The example is repeated. Here, instead of the partially neutralized poly acrylic acid (Baytigan AR) 3.5% of the ester to be used according to the invention taken urethans.

The split leather that has been manufactured according to the state of the art and according to 24 hours was tested, was significantly harder than that of the invention. The same leather then coated with Levacast showed after 24 hours in the invention a better scar throw than in the leather after the state of the art. The scar throw is the behavior when you fold the leather: a good scar throw is characterized by the fact that the Wrinkles of leather only small wrinkles occur.

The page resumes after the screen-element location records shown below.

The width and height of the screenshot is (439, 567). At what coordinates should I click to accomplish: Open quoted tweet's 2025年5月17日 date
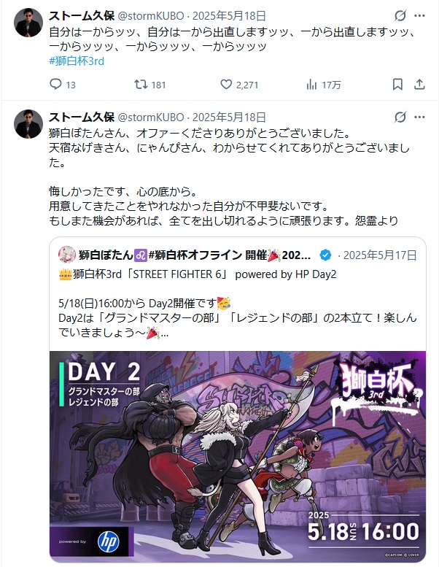click(x=380, y=255)
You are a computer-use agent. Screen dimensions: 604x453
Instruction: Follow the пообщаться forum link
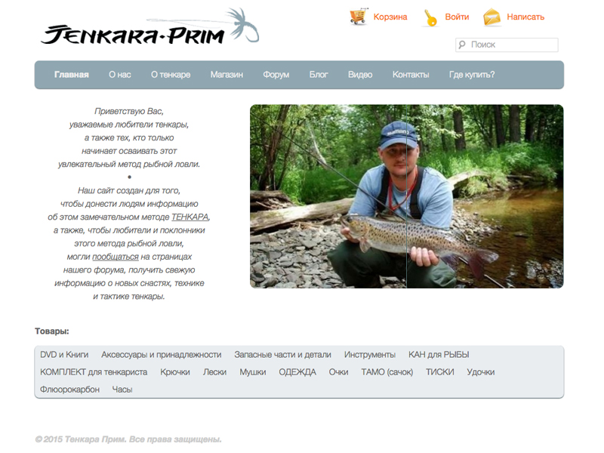(x=116, y=257)
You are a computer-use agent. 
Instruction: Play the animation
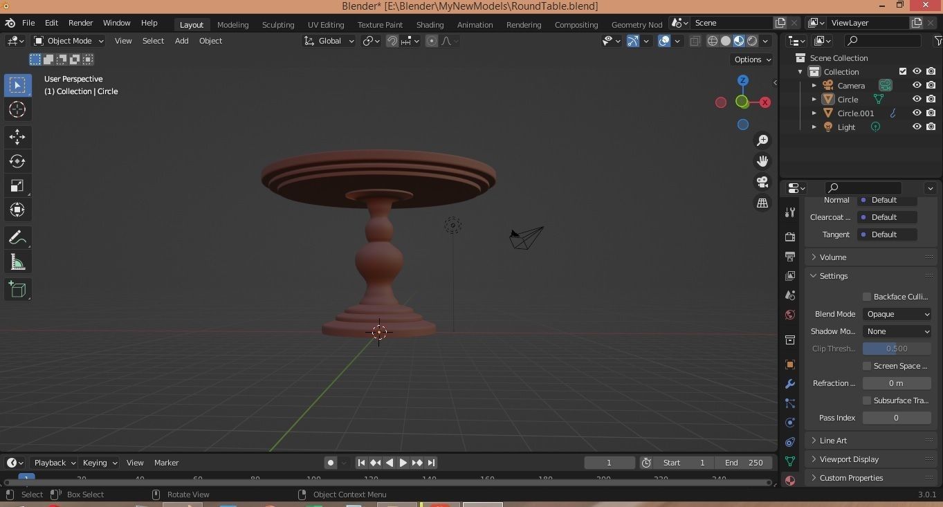click(403, 463)
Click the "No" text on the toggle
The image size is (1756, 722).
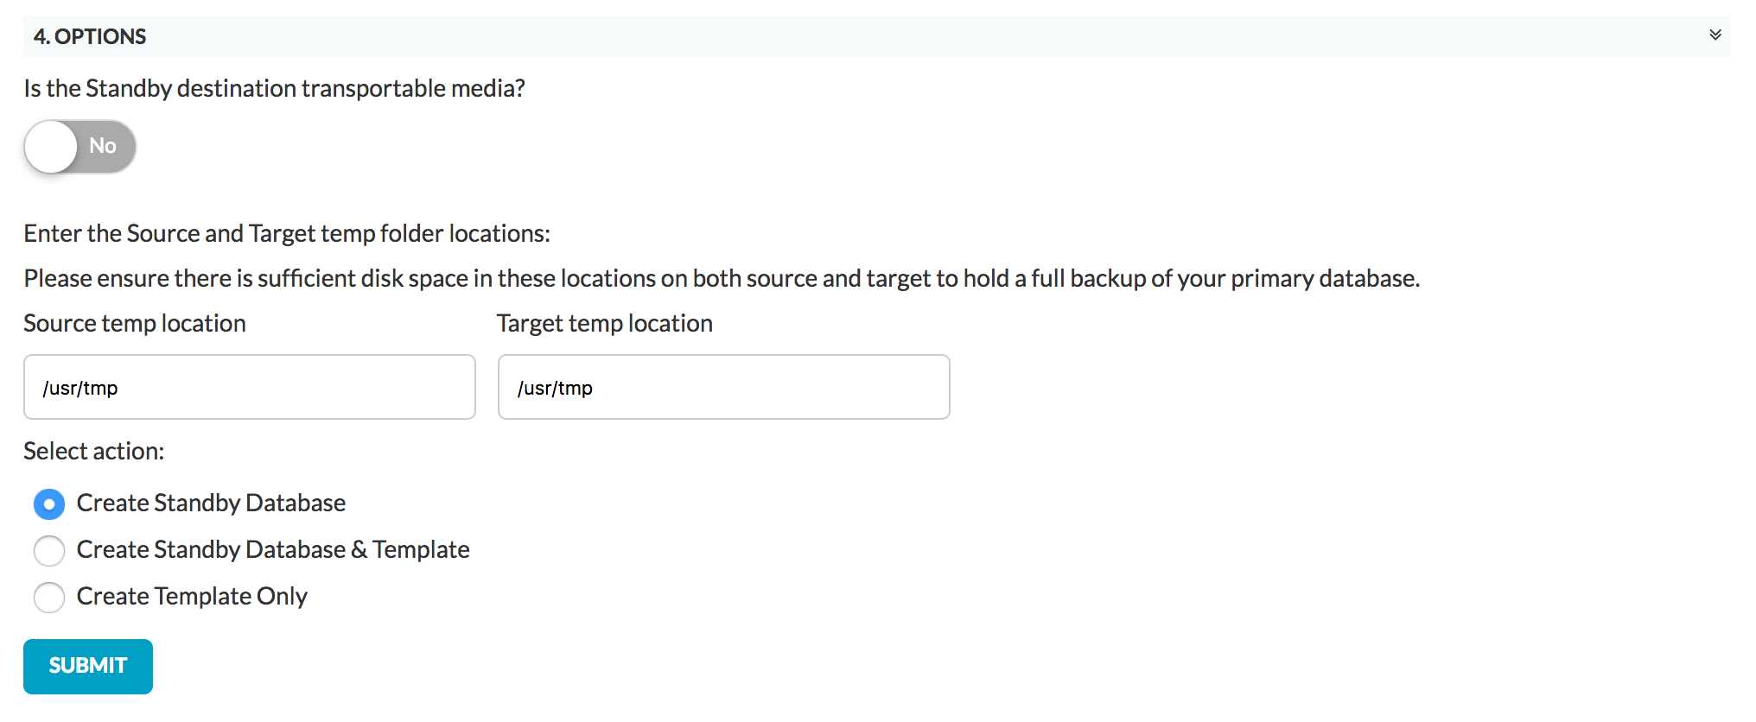tap(103, 146)
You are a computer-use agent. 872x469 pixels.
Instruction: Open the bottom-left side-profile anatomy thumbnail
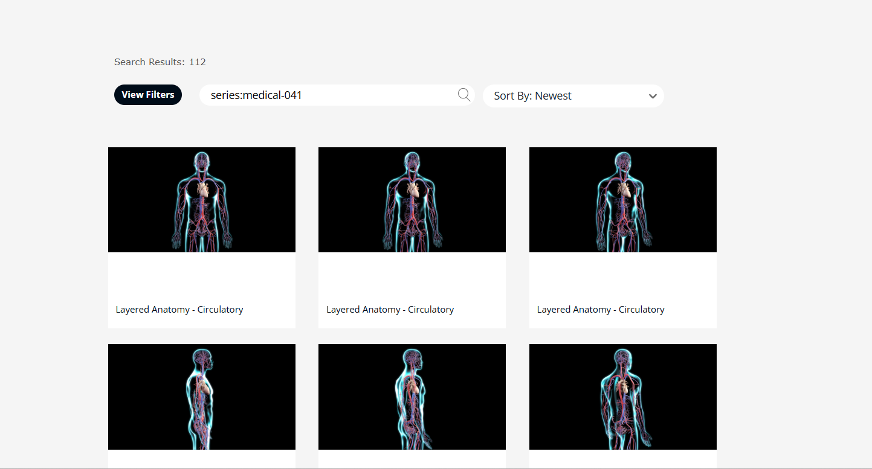click(201, 397)
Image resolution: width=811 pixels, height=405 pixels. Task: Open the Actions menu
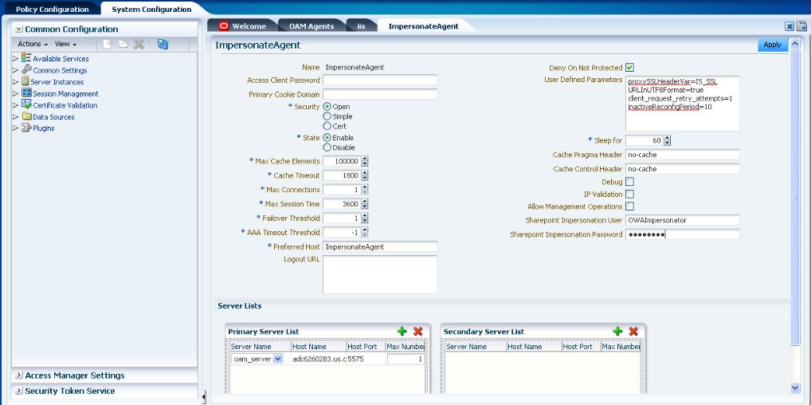pos(33,44)
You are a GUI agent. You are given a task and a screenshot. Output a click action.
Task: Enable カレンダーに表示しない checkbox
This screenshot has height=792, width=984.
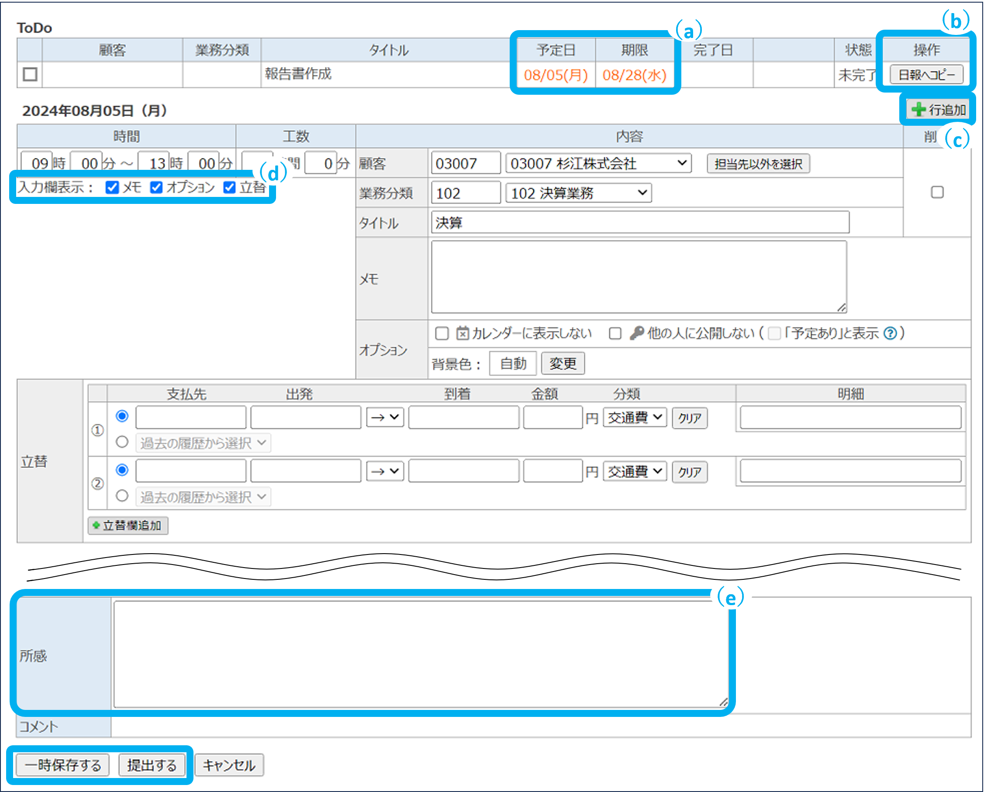click(441, 333)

The leather that was made according to the state of the art is more hydrophilic than the invention. With state-of-the-art leather a drop of water immediately sinks into the substrate; manufactured according to the invention Leather holds the drop of water for a long time. Surprisingly, this one Effect but no negative influence on the adhesion of the later coating.

Claims (2)

Use of implementation products

• a) at least one glycerol monoester of a saturated C₁₂-C₁₈ monocarboxylic acid,
• b) at least one diisocyanate from the series tolylene diisocyanate, hexamethylene diisocyanate and IPDI and
• c) dimethylolpropionic acid,

wherein the amounts of components a) to c) are chosen so that the Molar ratio of the isocyanate groups of b) to the sum of the hydroxyl groups of a) and c) 0.5 to 1.05 and the molar ratio c / a 0.7 to 1.5 and that from c) originating carboxyl groups are at least partially neutralized, for retanning chrome-tanned leather.